Older blog entries for joey (starting at number 463)

size of the git sha1 collision attack surface

The kernel.org compromise has people talking about the security of git's use of sha1. Talking about this is a good thing, I think, but there's a lot of smug "we're cryptographically secure" in the air that does not seem warranted coming from non-cryptographers like me.

Two years ago I had a discussion on my blog about git and sha1, that reached similar conclusions to what I'm seeing here: It seems that current known sha1 attacks require somehow getting an ugly colliding binary file accepted into the repository in the first place. Hard to manage for peer reviewed source code. We all hate firmware in the kernel, so perhaps this is another reason it's bad. ;-) Etc.
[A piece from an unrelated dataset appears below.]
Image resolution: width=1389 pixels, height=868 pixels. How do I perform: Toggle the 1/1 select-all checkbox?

Well, not so fast. Git's exposure to sha1 collisions is broader than just files. Git also stores data for commits, and directory trees.
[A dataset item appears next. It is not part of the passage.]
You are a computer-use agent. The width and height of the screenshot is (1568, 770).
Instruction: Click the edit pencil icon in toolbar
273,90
Git's tree objects are interesting because they're a bag of bytes that is rarely if ever manually examined. If there was a way to exploit git such that it ignored some trailing garbage at the end of a tree object, then here's an attack injection vector that would be unlikely to be caught by peer review.

If you can change the content of a tree without changing its sha1, you can simply make it link to an older version of a file that had an exploitable problem. Or you can assemble a combination of files that results in an new exploitable problem. (For example, suppose a buffer size was hardcoded in two files in the kernel, and then the size was changed in both -- make a tree that contains one change and not the other.)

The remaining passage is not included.